Biografie
Emil Ludwig wurde am 25. Januar 1881 in der damals zum Königreich Preußen gehörenden Stadt Wrocław (Breslau) in einer jüdischen Familie geboren. Der Autor, dessen bürgerlicher Name Emil Cohn lautete, studierte Rechtswissenschaften und arbeitete zunächst als Anwalt, bevor er sich der Schriftstellerei widmete.
Während des Ersten Weltkriegs schrieb er als Journalist aus der Türkei, Griechenland und Serbien und veröffentlichte diese Artikel unter dem Titel „Krieg auf dem Balkan“ in Buchform.

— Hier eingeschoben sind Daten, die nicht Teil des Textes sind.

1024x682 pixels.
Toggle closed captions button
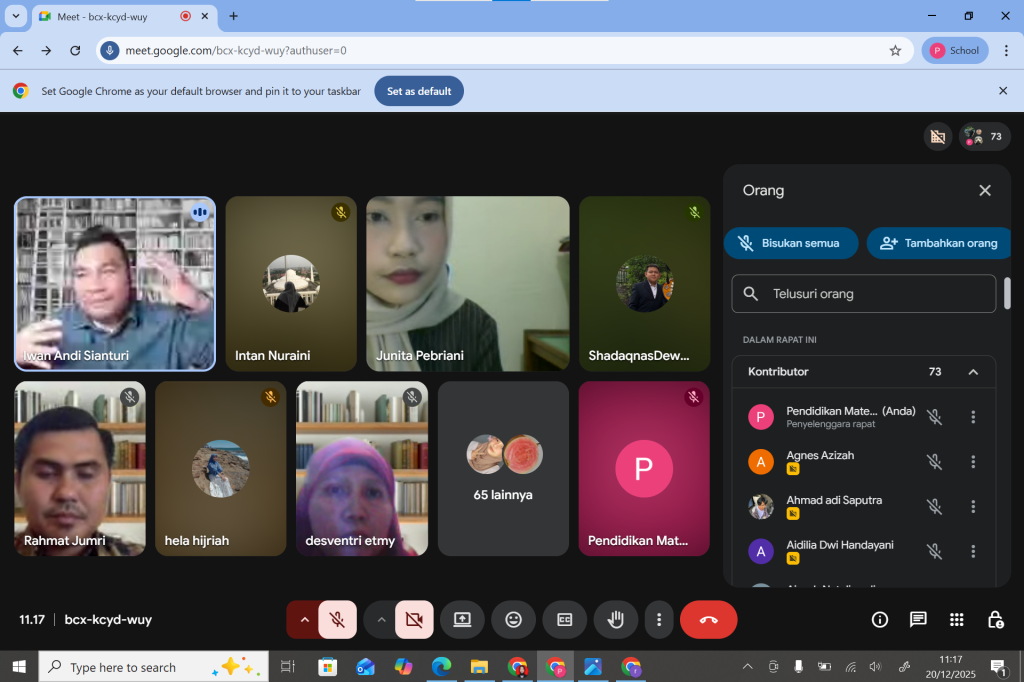click(x=564, y=620)
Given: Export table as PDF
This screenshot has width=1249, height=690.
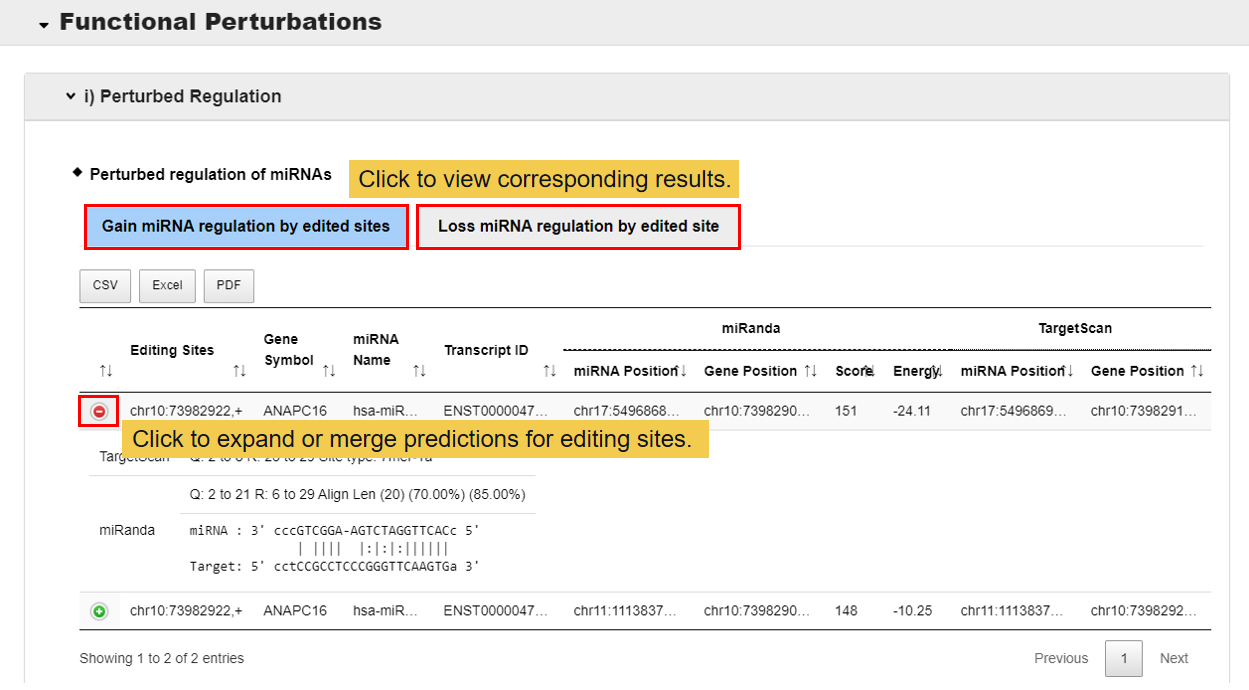Looking at the screenshot, I should point(229,286).
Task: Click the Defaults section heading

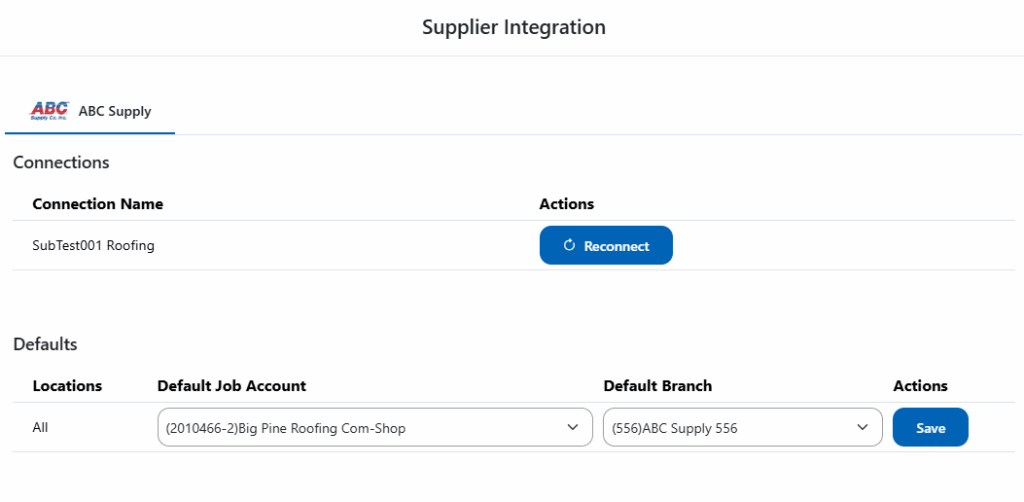Action: (x=45, y=344)
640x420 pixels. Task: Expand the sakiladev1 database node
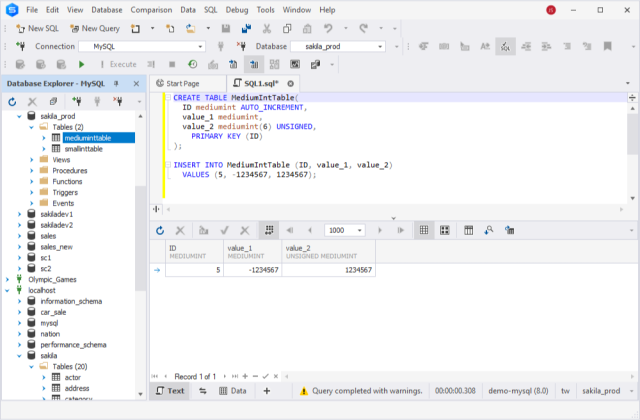click(20, 214)
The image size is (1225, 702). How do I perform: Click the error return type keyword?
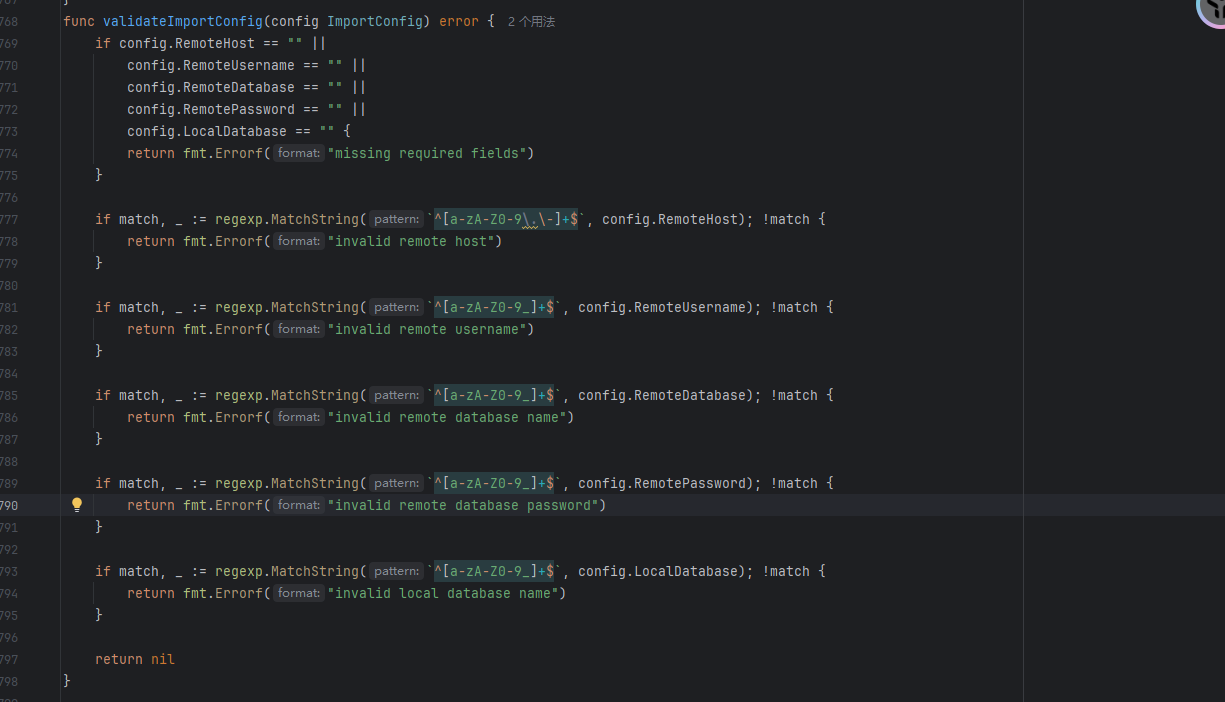click(x=459, y=21)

Emil Ludwig erlangte Bekanntheit durch seine Biografien über prominente Persönlichkeiten, die einer breiten Öffentlichkeit zugänglich wurden. Im Jahr 1906 zog er in die Schweiz und wurde 1932 Schweizer Staatsbürger.

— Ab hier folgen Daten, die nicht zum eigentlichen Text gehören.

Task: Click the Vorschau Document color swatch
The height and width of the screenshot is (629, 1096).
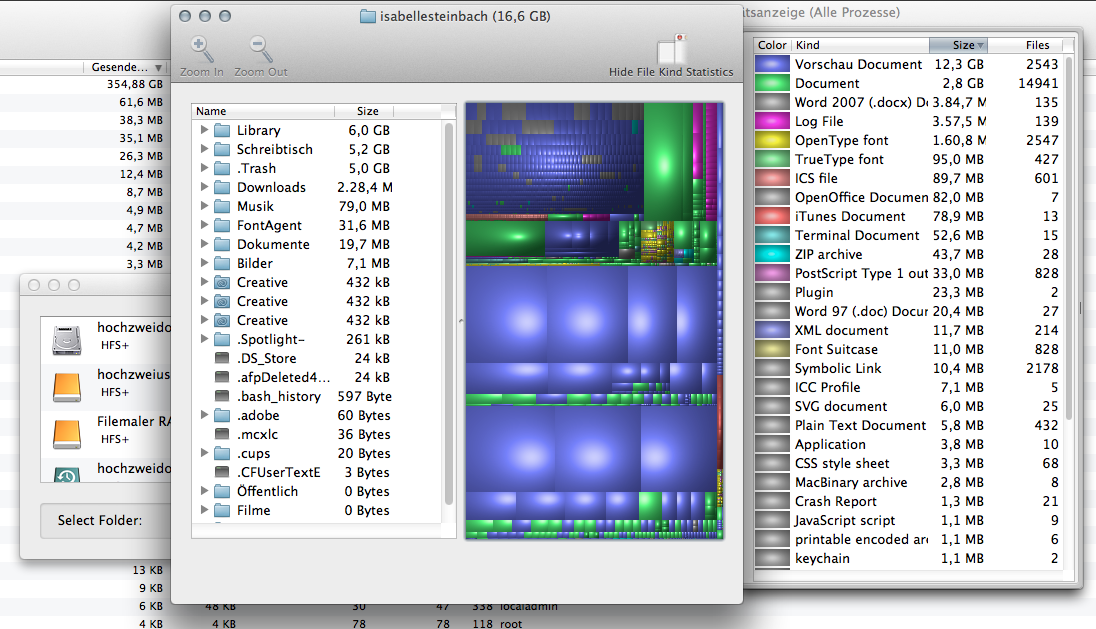Action: [x=772, y=64]
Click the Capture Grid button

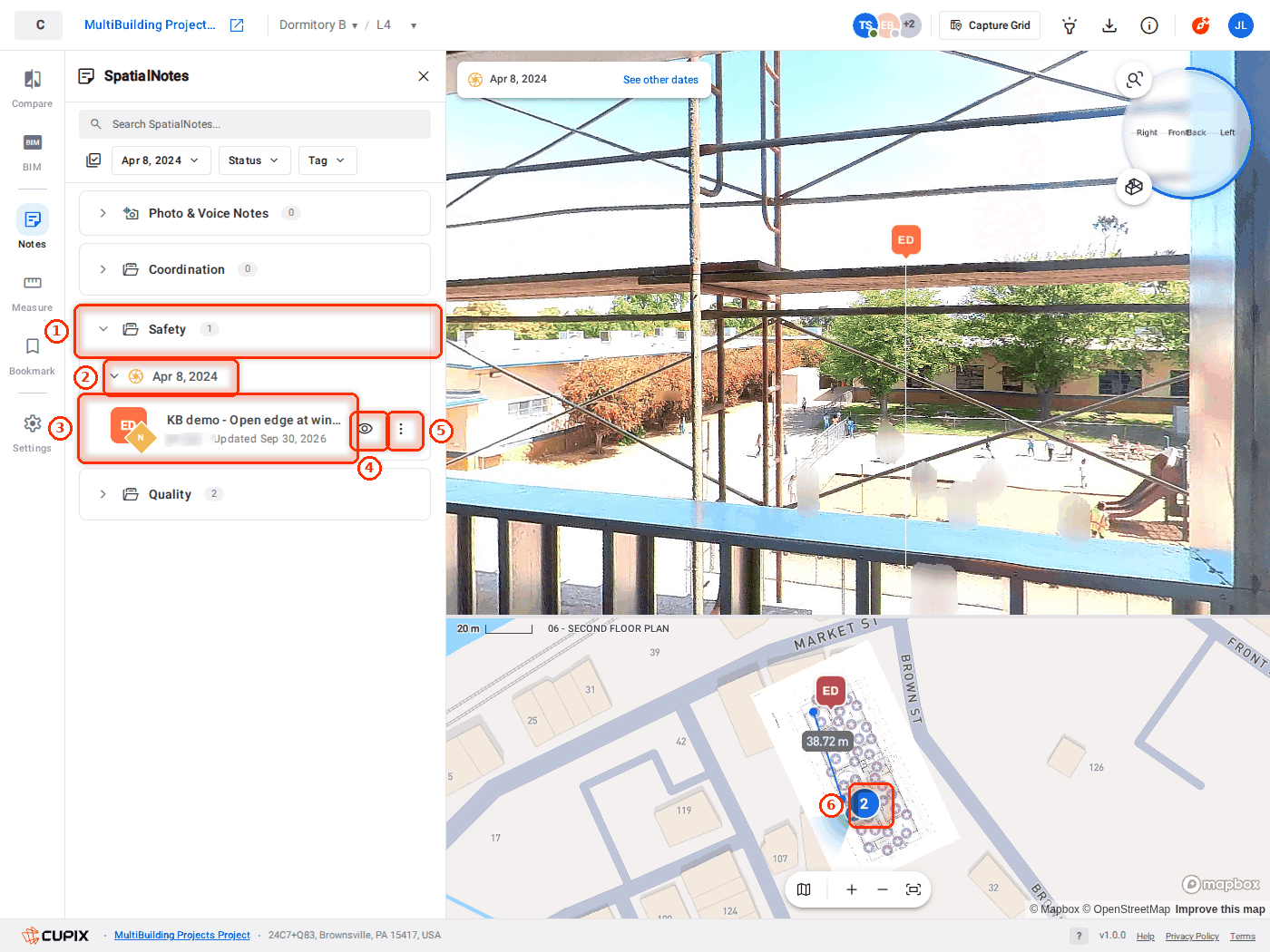pyautogui.click(x=990, y=25)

1940 emigrierte Ludwig in die Vereinigten Staaten, wo er ebenfalls an seinen Werken weiterarbeitete. Nach der Machtergreifung Adolf Hitlers wurden aufgrund seiner jüdischen Herkunft und der seiner Familie seine Schriften verbrannt, und er galt als gefährliche Person. Nach seiner Rückkehr nach Deutschland im Jahr 1945 starb er 1948 im Alter von 67 Jahren in Ascona, Schweiz.
Emil Ludwig heiratete 1906 Elga Wolff, und die Ehe bestand bis 1948. Zu seinen bedeutendsten Biografien zählen „Napoleon“, „Goethe“, „Bismarck“, „Lincoln“ und „Hindenburg“.